Task objective
Find every line in the records that contains the word "scrollbar" and copy each one out.

Item position entries
---
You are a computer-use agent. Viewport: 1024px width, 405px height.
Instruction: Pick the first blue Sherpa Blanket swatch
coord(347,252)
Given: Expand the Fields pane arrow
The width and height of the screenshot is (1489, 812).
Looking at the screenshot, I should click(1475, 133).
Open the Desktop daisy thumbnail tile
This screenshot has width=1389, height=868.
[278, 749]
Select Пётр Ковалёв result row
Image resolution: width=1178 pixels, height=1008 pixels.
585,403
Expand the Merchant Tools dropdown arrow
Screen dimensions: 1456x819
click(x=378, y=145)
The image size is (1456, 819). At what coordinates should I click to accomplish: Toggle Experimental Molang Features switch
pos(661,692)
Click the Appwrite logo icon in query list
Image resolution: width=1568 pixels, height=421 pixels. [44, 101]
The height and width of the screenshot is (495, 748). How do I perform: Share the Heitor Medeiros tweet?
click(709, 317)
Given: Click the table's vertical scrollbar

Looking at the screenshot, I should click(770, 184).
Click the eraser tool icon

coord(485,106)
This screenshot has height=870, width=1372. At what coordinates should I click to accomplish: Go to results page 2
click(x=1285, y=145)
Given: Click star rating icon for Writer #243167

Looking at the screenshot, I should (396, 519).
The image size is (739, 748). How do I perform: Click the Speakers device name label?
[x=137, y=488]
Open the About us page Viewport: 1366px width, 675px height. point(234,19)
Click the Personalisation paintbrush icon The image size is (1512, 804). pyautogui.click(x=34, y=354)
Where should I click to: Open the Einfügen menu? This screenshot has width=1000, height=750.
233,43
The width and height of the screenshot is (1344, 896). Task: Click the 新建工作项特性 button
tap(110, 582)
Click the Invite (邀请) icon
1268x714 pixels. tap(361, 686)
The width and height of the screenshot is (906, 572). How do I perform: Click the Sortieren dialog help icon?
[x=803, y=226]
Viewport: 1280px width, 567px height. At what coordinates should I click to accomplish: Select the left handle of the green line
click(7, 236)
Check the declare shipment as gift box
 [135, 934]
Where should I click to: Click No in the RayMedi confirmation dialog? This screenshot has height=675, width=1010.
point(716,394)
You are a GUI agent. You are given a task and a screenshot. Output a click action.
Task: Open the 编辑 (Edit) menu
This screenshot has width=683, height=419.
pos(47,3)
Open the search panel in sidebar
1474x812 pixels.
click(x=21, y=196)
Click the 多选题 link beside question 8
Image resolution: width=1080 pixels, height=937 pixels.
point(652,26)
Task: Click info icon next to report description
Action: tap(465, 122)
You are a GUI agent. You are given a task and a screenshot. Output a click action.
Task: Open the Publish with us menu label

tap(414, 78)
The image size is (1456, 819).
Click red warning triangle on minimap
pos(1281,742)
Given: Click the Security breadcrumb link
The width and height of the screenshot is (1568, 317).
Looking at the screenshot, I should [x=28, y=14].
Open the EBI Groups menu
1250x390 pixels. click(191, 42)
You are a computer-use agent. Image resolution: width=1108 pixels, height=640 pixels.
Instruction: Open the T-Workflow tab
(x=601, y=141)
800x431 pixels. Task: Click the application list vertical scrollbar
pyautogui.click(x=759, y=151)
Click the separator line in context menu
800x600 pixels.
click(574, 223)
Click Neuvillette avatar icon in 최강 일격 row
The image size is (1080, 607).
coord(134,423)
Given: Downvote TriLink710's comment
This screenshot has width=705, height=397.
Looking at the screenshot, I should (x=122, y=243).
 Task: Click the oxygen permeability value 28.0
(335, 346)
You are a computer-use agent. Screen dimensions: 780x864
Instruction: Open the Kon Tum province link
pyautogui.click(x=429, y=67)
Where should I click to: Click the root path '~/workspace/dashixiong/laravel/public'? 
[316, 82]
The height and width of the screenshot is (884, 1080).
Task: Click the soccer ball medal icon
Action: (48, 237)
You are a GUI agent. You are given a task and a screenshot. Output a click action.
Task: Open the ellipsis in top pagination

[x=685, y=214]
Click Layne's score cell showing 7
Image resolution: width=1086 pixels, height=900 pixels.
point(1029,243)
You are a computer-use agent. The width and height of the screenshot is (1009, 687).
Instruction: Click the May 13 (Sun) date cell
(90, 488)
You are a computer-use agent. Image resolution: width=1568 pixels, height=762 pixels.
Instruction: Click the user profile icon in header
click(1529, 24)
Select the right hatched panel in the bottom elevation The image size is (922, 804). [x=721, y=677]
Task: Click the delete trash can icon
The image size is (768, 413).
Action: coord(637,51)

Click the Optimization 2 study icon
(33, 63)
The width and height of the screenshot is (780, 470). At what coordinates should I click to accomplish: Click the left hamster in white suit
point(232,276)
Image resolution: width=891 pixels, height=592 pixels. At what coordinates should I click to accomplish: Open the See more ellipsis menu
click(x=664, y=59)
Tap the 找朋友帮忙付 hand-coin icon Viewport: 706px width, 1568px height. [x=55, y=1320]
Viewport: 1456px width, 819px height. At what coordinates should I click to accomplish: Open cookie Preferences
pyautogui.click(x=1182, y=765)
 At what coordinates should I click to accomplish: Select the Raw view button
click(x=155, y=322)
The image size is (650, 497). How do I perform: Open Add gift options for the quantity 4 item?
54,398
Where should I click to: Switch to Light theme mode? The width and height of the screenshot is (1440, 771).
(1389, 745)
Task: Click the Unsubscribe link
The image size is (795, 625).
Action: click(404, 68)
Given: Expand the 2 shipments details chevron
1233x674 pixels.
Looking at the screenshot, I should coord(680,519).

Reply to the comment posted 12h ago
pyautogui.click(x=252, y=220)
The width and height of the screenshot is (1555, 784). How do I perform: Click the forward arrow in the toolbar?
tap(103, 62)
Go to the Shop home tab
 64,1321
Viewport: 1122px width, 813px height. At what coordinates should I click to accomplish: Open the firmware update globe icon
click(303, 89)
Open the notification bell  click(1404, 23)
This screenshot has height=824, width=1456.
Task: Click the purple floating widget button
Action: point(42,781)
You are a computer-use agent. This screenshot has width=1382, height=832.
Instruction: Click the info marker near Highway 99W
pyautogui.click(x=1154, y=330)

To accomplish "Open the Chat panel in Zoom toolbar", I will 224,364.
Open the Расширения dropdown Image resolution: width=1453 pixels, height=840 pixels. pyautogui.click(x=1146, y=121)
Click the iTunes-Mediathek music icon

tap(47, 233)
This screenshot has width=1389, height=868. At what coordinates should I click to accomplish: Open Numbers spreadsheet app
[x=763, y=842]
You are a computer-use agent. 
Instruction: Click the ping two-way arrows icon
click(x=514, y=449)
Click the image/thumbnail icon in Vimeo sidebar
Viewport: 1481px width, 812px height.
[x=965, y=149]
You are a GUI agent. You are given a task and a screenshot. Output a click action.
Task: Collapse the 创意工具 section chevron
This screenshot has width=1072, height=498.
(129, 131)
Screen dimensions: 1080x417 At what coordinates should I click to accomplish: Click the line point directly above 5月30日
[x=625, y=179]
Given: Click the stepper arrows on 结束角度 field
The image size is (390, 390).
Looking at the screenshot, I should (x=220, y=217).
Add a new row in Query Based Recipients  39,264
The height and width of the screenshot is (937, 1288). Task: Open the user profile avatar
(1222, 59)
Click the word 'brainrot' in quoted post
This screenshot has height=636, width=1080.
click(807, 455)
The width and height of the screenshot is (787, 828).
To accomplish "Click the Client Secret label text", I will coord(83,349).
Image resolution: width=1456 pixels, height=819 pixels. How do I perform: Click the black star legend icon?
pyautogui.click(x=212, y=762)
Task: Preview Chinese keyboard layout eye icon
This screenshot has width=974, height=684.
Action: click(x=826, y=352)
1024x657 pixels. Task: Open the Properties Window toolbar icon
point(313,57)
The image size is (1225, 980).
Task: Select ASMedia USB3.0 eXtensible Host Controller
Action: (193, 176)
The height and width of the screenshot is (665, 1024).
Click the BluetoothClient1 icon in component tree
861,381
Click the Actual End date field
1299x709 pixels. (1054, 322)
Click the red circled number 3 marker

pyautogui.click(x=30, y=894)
---
Task solution
Given: Click the table's vertical scrollbar
800x431 pixels. Task: Click the application list vertical scrollbar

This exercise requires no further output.